Host Requirements¶
The NodeZero host acts as the foundation for Horizon3.ai’s autonomous penetration testing solution, serving as the launch point for security assessments. We strongly recommend a Linux-based system (e.g., Ubuntu), though Windows with Docker has been used successfully.
Position the host within the network segment where you want pentesting to start. Ensure the host is powered on during setup, deployment, and testing to download and run NodeZero. You may shut it down or remove it post-operation.

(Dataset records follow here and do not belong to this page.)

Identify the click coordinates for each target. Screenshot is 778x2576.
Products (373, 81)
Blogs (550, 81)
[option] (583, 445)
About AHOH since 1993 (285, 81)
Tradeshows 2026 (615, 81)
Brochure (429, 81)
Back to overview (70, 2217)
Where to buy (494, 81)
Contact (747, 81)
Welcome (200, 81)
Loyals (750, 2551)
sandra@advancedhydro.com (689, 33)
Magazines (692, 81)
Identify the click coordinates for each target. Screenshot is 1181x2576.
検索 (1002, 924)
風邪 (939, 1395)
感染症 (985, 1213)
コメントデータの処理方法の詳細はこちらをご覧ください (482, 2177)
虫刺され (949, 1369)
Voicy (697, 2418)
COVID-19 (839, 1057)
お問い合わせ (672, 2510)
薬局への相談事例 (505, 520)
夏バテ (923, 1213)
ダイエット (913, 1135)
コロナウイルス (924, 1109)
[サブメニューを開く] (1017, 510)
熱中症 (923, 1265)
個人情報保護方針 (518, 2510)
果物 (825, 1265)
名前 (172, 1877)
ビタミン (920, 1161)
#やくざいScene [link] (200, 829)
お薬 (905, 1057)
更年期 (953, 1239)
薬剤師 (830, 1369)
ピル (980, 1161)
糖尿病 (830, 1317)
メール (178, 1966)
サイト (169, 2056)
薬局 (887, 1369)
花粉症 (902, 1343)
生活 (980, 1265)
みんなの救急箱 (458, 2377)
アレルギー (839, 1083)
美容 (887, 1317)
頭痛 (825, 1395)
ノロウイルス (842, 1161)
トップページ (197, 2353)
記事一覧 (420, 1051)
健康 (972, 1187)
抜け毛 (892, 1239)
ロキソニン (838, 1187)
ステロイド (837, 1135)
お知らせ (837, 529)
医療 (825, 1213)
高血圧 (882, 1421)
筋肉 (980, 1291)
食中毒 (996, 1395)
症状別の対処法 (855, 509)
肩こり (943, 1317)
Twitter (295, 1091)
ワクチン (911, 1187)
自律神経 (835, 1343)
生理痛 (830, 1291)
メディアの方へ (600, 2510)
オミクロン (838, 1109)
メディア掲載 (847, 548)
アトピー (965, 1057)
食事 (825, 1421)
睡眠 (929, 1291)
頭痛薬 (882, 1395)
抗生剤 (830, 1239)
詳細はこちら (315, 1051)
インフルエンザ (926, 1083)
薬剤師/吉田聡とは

For Alternative Operating Systems¶
Contact the Horizon3.ai team to assess compatibility. While most distributions should work, we’ve only validated a subset, and support may be limited for untested systems.
Requirements¶
To manually set up a NodeZero host, your system must meet at least the minimum specifications below:
| Requirement | Minimum | Recommended |
|---|---|---|
| Operating System | Ubuntu 20.04 LTS or later, RHEL 9+ | Same as minimum If running NodeZero on an operating system not listed, Horizon3.ai will not be able to provide support in the event an issue arises. |
| CPU | 2 cores | 4 cores for optimal performance |
| RAM | 8 GB | 16 GB or more for heavy workloads |
| Storage | 40 GB free disk space | 80 GB SSD preferred for faster I/O |
| Network | Stable internet connection and internal network access from the host | Same as minimum |
| Software | Git, bash | Same as minimum |
| Container Runtime | Docker >= 20.10 or Podman >= 4.0 | Same as minimum |
| NFS Client | Required only for test portion that attacks an NFS mount. Omission will not block remainder of the test. | Install NFS Client library For Ubuntu, this library is nfs-common. |
EDRs on NodeZero Host
Do not install or configure any EDR (Endpoint Detection and Response) services on the NodeZero host. EDRs are known to disable NodeZero once they detect the deliberately malicious actions that our tests conduct. To get a complete test of your overall environment, NodeZero attacks must launch from the host machine unimpeded.
Scaling Larger Deployments¶
The minimum and recommended requirements above perform well for testing up to about 5,000 assets.
| Scale | Deployment Scenario | Typical IP/Asset Count | Host Configuration |
|---|---|---|---|
| Small | Single site or simple flat/segmented network | < 5,000 assets | 1 NodeZero host with 2–4 cores, 8–16 GB RAM, and 40–128 GB storage |
| Medium | Multi-site or multi-VLAN environments; hosts could be split by site or business unit | 5,000–20,000 assets | 1–2 NodeZero hosts; per host: 2–4 cores, 16 GB RAM, and 128 GB storage |
| Large | Multi-region, multi-site; plan this architecture with Horizon3.ai Customer Success | 20,000+ assets | Multiple NodeZero hosts (per site/region); per host: 4 cores, 16–32 GB RAM, and 128+ GB storage |
Notes:
-
These are basic configurations for each scenario. Depending on network configuration, more resources might be required.
-
Adding cores increases how many instances of each attack NodeZero can leverage at once. It does not directly accelerate processing speed per instance.